What you are asked to do -> Comb through the entries for "screenshot" and pull out each line that holds it.

Material shown Start Marker

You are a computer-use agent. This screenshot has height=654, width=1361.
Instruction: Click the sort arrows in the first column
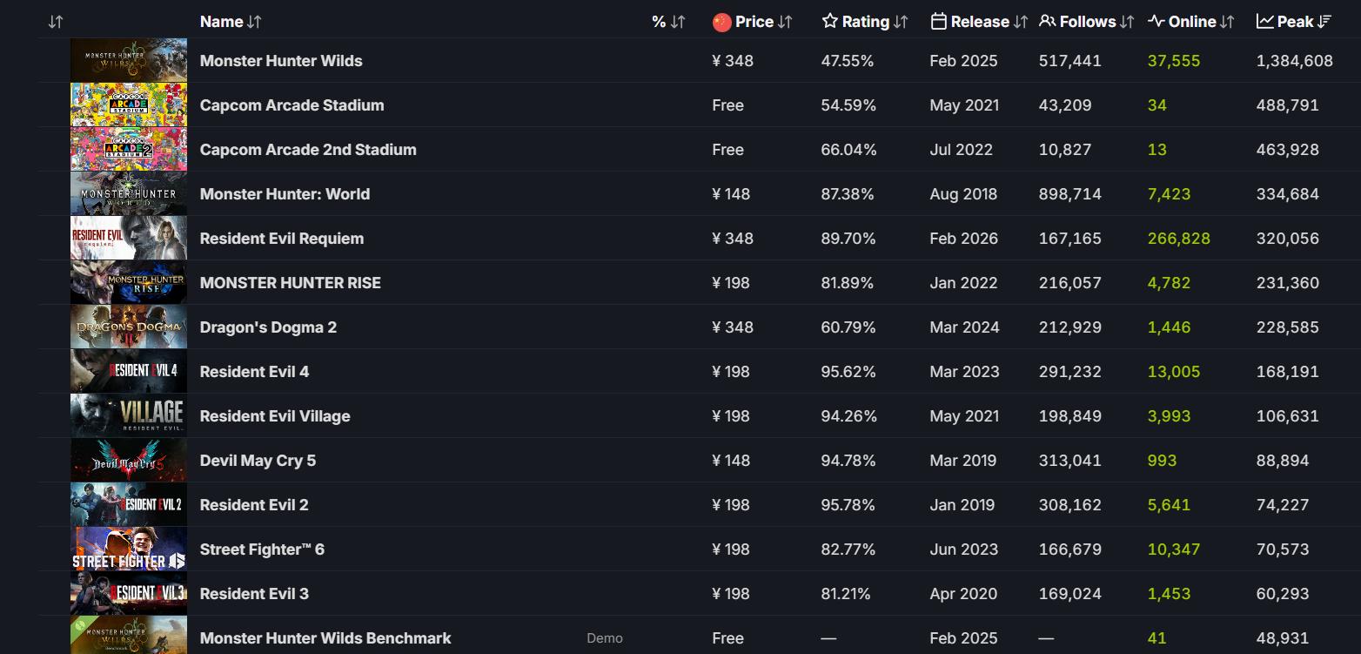point(56,22)
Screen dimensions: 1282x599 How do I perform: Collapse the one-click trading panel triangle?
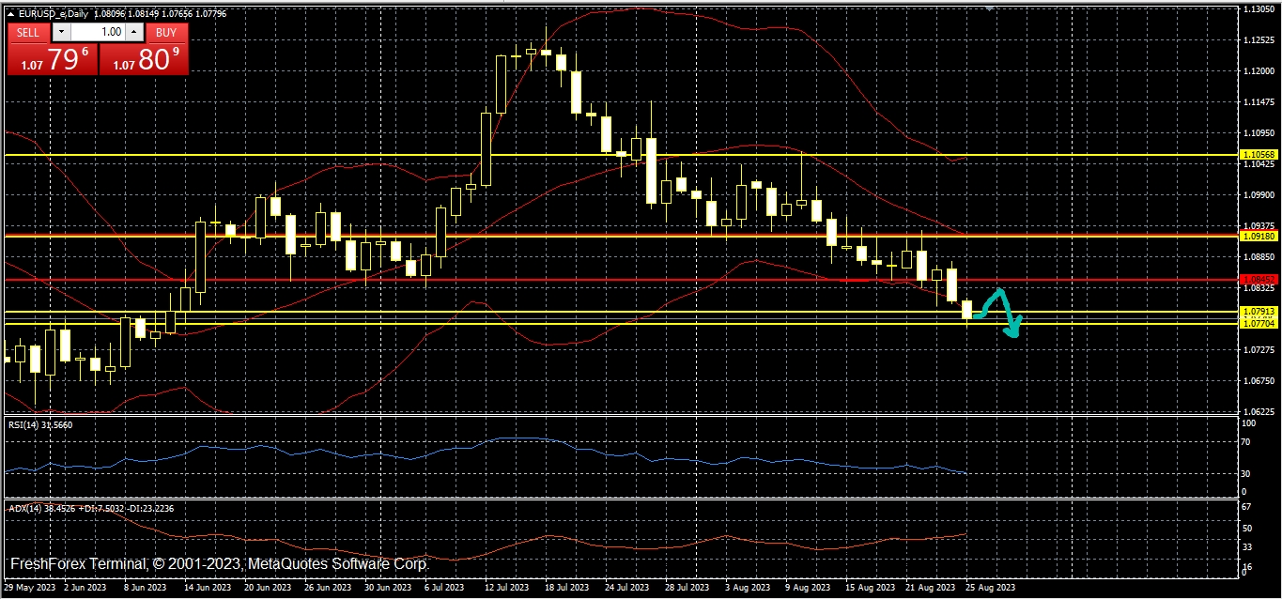tap(10, 12)
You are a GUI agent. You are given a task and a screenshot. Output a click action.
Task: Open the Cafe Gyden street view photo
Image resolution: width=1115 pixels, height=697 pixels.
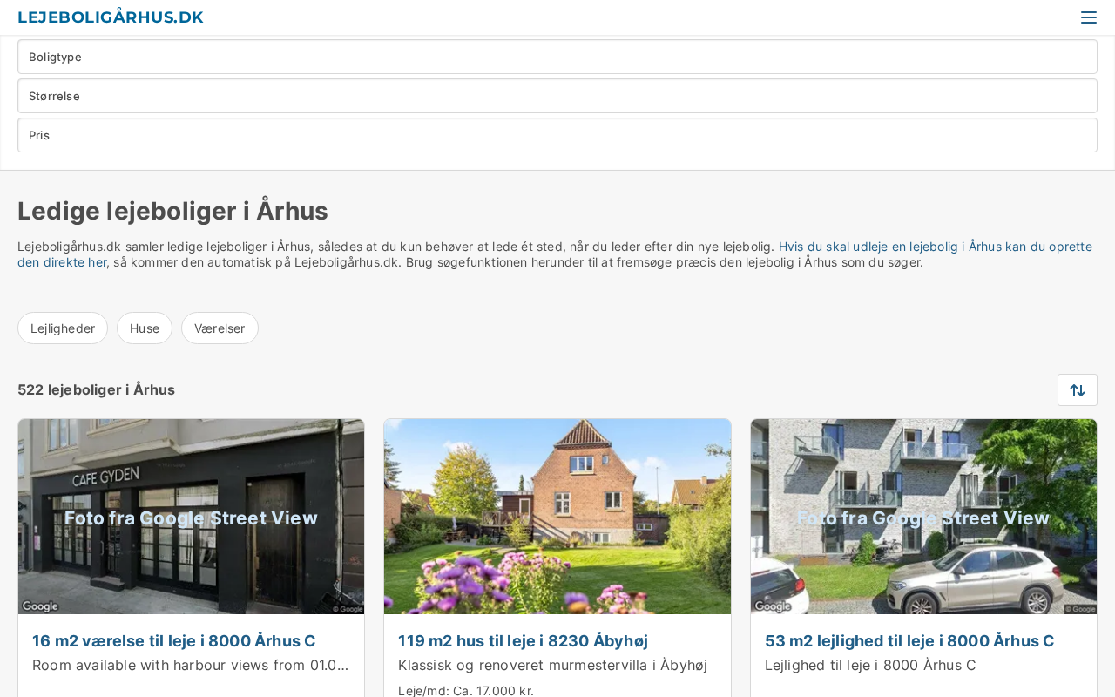[x=192, y=517]
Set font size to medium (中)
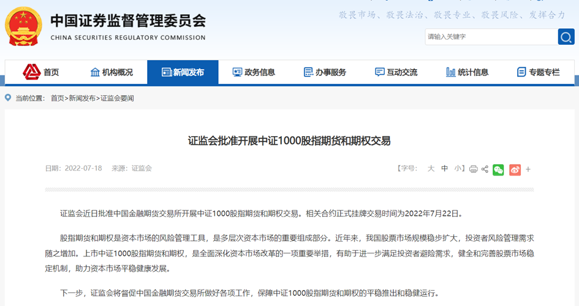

Material shown End Marker

Task solution ->
You are a computer-use agent. This screenshot has height=654, width=1361.
You are a GUI agent. You are given a task and a screenshot. Output a click action.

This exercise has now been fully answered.